• _TEXTE À LIRE_
_ _ _ _

Loin s'en faut, la présence de la soprano Karita Mattila n’est pas le seul intérêt unique de cette production ! Musicalement, vocalement, scéniquement, la représentation est d’une grande et majestueuse force dramatique. Jiri Bělohlávek confirme - mais cela est-il nécessaire ?- sa stature de très grand chef d’orchestre d’aujourd’hui ; il s’impose désormais dans le répertoire lyrique ou symphonique et on ne peut que recommander chaleureusement de courir écouter chacun de ses concerts. Sans bénéficier d’un profil médiatique particulier, il fait toutefois partie de ces musiciens exceptionnels s'exprimant dans l’ombre de plusieurs autres plus célébrés, au regard desquels il s’impose sans difficulté. Bělohlávek n’est pas exclusivement un "spécialiste" de la musique tchèque - lire dans nos pages la critique de son Tristan und Isolde à Glyndebourne -, mais il s’illustre bien sûr particulièrement bien dans la musique de son pays.
Mise au service d’une partition aussi profonde et irradiante que cette Katia Kabanová, sa direction prend tout son relief. Sous sa baguette, le langage musical singulier de Janáček devient clair, transparent, souple et rythmé quand son lyrisme n’envahit pas tout l’espace. L’ouvrage, peut-être le plus émouvant de la quasi-dizaine d’opéras de son auteur, possède cette mystérieuse force de conjuguer un "chanté" fabuleux avec une force tellurique, souterraine, qui n’éclate qu’au moment du puissant orage de l'Acte IV. Celui-ci est d’ailleurs l’élément-clé du drame puisque l’opéra de Janáček est librement inspiré de la nouvelle d’Alexander Ostrovky, L’Orage.
La distribution est d’une magnifique homogénéité que même la présence, d’une force dramatique stupéfiante, de Karita Mattila ne rompt pas. Tout comme le décor unique, composé d’eau et de simples planches qui flottent, rappelant l’acqua alta de Venise, c’est d’unité que se nourrit la distribution vocale.La redoutable Kabanicha de Dalia Schaechter ne manquera pas d’en révolter plus d’un, tant la rudesse de son chant se confond avec l’authenticité redoutable de son personnage. Autour d’elle se soumettent tant son fils Dikoj, que chante ici Oleg Bryjak, que son épouse Katia (Karita Mattila), les servantes et finalement toute la société, comme aliénée à son exorbitant pouvoir. Dans ce contexte, le suicide de Katia ne représentera plus qu’un épiphénomène dont aura bientôt raison le courant impitoyable de la Volga. Le personnage de Kabanicha est ici identique dans son intransigeante violence envers la marâtre de Jenůfa, la Kostelnička qui ruine le couple, illégitime lui aussi, de l’héroïne et de Steva.

_ _ _ _

• _CONSIGNE_
Poursuivez la critique de Katia Kabanová ci-dessus en reprenant juste après sa dernière phrase.

• _DONNÉES FOURNIES_
_ _ _ _

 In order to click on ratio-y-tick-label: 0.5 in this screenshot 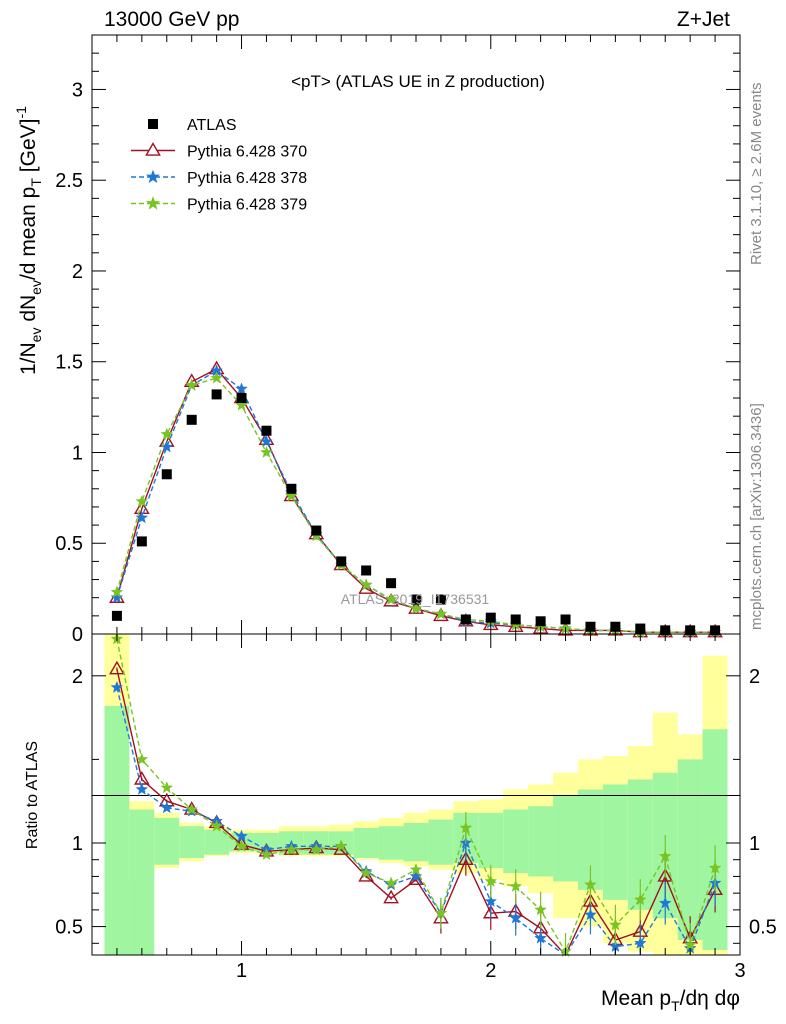, I will do `click(69, 928)`.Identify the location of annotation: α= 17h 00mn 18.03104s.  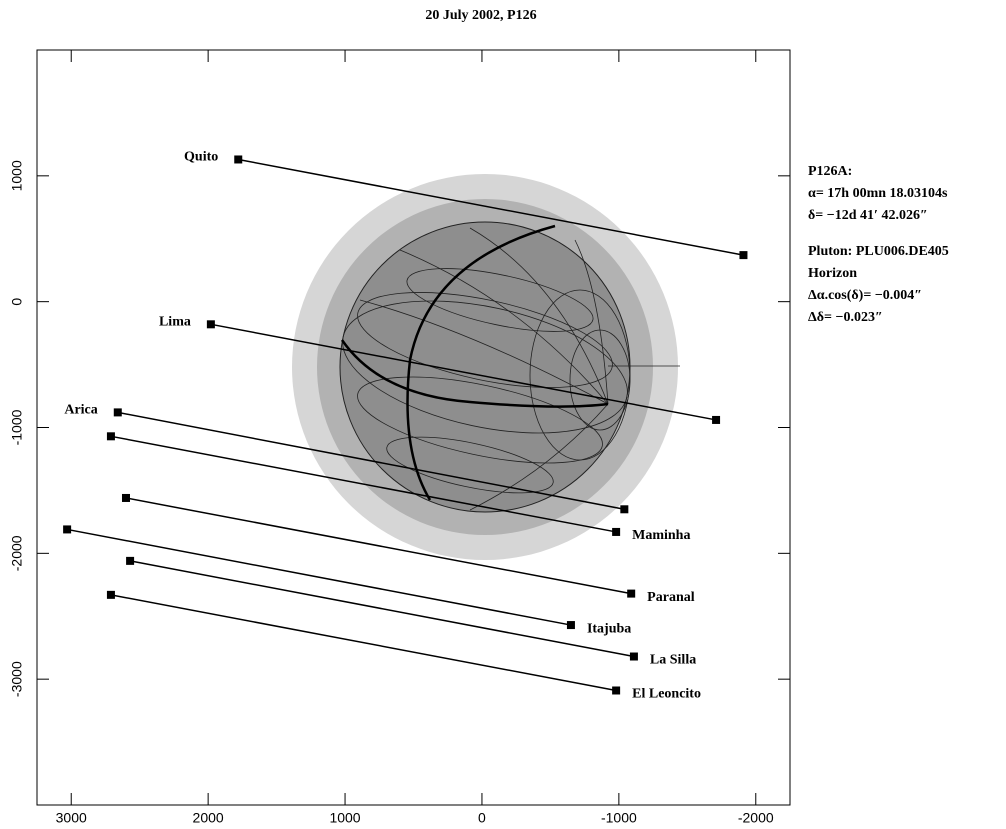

_ _ _ _

• _RÉPONSE_
Avec Katia Kabanová, le lyrisme suprême et tendre des deux couples, - l’un légitime avec Varvara/Koudriach, l’autre adultère avec Boris/Katia -, hisse la partition au rang des grands chefs-d’œuvre de l’art lyrique du XXe siècle dont on a trop longtemps ignoré l’existence.Au côté de l'orchestre en permanence sous-tendu au puissant orage salvateur, rédempteur et fatal, le personnage central de Katia est chanté par Karita Mattila. Dotée de cette stature tant physique que vocale qui la caractérise - cette immense voix, cette grande et belle femme -, Mattila est totalement habitée par le personnage. Elle flirte avec un délire psychique qui nous vaut des postures de femme enfant, fatales elles aussi à l'amour secret de Boris. Elle s’évadera bientôt dans un ultime déchirement en se suicidant dans cette eau dont la présence constante depuis le lever de rideau suscite en nous autant d’attrait que de méfiance. Il n’y a rien à ajouter ici à la dimension théâtrale exceptionnelle de Mattila ; géniale comédienne elle s’inscrit dans la lignée de Gwyneth Jones, de Leonid Rysanek, de Teresa Stratas ou de Neil Shicoff, ces interprètes qu’on a pu voir en scène, comme elle, au bord de la folie, comme emportés par leur propre personnage.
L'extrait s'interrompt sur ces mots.